Material provided —
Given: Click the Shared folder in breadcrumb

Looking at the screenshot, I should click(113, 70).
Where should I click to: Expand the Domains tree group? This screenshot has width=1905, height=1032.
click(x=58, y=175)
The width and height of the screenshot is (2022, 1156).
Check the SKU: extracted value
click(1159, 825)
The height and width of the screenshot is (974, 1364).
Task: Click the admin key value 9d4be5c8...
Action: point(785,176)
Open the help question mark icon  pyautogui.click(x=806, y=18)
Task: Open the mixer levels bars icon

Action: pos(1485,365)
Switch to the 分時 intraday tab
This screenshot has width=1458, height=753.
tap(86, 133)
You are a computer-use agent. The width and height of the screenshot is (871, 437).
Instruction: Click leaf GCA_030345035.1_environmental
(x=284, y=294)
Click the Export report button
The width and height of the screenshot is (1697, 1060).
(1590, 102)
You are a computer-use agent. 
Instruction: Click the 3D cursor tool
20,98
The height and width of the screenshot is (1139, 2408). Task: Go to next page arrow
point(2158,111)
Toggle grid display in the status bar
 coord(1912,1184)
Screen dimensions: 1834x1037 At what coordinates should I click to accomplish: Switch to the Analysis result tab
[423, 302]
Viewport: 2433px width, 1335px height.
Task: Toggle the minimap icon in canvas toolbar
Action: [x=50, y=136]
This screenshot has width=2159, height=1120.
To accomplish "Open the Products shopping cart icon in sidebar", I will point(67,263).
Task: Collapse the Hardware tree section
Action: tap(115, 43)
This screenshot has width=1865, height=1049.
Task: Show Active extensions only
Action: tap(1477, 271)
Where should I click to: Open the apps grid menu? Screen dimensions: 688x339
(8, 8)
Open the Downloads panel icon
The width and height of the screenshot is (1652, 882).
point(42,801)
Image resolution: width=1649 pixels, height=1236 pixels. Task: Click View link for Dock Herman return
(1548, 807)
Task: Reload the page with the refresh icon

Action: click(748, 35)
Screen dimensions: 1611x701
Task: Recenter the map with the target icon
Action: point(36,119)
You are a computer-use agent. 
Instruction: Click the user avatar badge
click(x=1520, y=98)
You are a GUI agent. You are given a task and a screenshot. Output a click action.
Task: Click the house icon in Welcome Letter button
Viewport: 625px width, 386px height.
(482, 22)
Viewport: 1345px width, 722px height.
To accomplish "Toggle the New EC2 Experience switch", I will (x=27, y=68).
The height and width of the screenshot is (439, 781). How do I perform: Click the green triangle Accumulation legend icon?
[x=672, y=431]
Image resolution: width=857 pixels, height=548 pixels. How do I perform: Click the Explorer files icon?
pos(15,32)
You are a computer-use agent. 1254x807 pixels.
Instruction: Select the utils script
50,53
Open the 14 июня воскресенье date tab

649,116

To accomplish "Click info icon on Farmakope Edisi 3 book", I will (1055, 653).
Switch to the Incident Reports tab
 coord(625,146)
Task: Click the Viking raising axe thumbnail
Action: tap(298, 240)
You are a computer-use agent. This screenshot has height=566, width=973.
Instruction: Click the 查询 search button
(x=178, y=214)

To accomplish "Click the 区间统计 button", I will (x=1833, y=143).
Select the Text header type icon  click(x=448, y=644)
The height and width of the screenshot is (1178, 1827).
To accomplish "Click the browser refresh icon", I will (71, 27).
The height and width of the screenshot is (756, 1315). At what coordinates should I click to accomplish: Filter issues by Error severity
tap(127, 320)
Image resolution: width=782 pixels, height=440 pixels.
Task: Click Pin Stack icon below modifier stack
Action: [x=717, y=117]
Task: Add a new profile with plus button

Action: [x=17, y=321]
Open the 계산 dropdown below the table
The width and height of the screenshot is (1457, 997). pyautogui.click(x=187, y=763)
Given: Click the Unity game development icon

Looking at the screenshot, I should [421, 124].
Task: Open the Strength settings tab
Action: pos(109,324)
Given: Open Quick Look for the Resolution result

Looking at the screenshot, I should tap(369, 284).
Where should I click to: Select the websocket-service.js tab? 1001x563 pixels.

Your objective — Each entry above has to be duplicated exactly as it stands.

Exercise output —
Given: Click the Shared folder in breadcrumb

Looking at the screenshot, I should click(113, 70).
Where should I click to: Expand the Domains tree group? This screenshot has width=1905, height=1032.
click(x=58, y=175)
The width and height of the screenshot is (2022, 1156).
Check the SKU: extracted value
click(1159, 825)
The height and width of the screenshot is (974, 1364).
Task: Click the admin key value 9d4be5c8...
Action: point(785,176)
Open the help question mark icon  pyautogui.click(x=806, y=18)
Task: Open the mixer levels bars icon

Action: pos(1485,365)
Switch to the 分時 intraday tab
This screenshot has width=1458, height=753.
tap(86, 133)
You are a computer-use agent. The width and height of the screenshot is (871, 437).
Instruction: Click leaf GCA_030345035.1_environmental
(x=284, y=294)
Click the Export report button
The width and height of the screenshot is (1697, 1060).
(1590, 102)
You are a computer-use agent. 
Instruction: Click the 3D cursor tool
20,98
The height and width of the screenshot is (1139, 2408). Task: Go to next page arrow
point(2158,111)
Toggle grid display in the status bar
 coord(1912,1184)
Screen dimensions: 1834x1037 At what coordinates should I click to accomplish: Switch to the Analysis result tab
[423, 302]
Viewport: 2433px width, 1335px height.
Task: Toggle the minimap icon in canvas toolbar
Action: [x=50, y=136]
This screenshot has width=2159, height=1120.
To accomplish "Open the Products shopping cart icon in sidebar", I will point(67,263).
Task: Collapse the Hardware tree section
Action: tap(115, 43)
This screenshot has width=1865, height=1049.
Task: Show Active extensions only
Action: tap(1477, 271)
Where should I click to: Open the apps grid menu? Screen dimensions: 688x339
(8, 8)
Open the Downloads panel icon
The width and height of the screenshot is (1652, 882).
point(42,801)
Image resolution: width=1649 pixels, height=1236 pixels. Task: Click View link for Dock Herman return
(1548, 807)
Task: Reload the page with the refresh icon

Action: click(748, 35)
Screen dimensions: 1611x701
Task: Recenter the map with the target icon
Action: point(36,119)
You are a computer-use agent. 
Instruction: Click the user avatar badge
click(x=1520, y=98)
You are a GUI agent. You are given a task and a screenshot. Output a click action.
Task: Click the house icon in Welcome Letter button
Viewport: 625px width, 386px height.
(482, 22)
Viewport: 1345px width, 722px height.
To accomplish "Toggle the New EC2 Experience switch", I will (x=27, y=68).
The height and width of the screenshot is (439, 781). How do I perform: Click the green triangle Accumulation legend icon?
[x=672, y=431]
Image resolution: width=857 pixels, height=548 pixels. How do I perform: Click the Explorer files icon?
pos(15,32)
You are a computer-use agent. 1254x807 pixels.
Instruction: Select the utils script
50,53
Open the 14 июня воскресенье date tab

649,116

To accomplish "Click info icon on Farmakope Edisi 3 book", I will (1055, 653).
Switch to the Incident Reports tab
 coord(625,146)
Task: Click the Viking raising axe thumbnail
Action: tap(298, 240)
You are a computer-use agent. This screenshot has height=566, width=973.
Instruction: Click the 查询 search button
(x=178, y=214)

To accomplish "Click the 区间统计 button", I will (x=1833, y=143).
Select the Text header type icon  click(x=448, y=644)
The height and width of the screenshot is (1178, 1827).
To accomplish "Click the browser refresh icon", I will (71, 27).
The height and width of the screenshot is (756, 1315). At what coordinates should I click to accomplish: Filter issues by Error severity
tap(127, 320)
Image resolution: width=782 pixels, height=440 pixels.
Task: Click Pin Stack icon below modifier stack
Action: [x=717, y=117]
Task: Add a new profile with plus button

Action: [x=17, y=321]
Open the 계산 dropdown below the table
The width and height of the screenshot is (1457, 997). pyautogui.click(x=187, y=763)
Given: Click the Unity game development icon

Looking at the screenshot, I should [421, 124].
Task: Open the Strength settings tab
Action: pos(109,324)
Given: Open Quick Look for the Resolution result

Looking at the screenshot, I should tap(369, 284).
Where should I click to: Select the websocket-service.js tab? 1001x563 pixels.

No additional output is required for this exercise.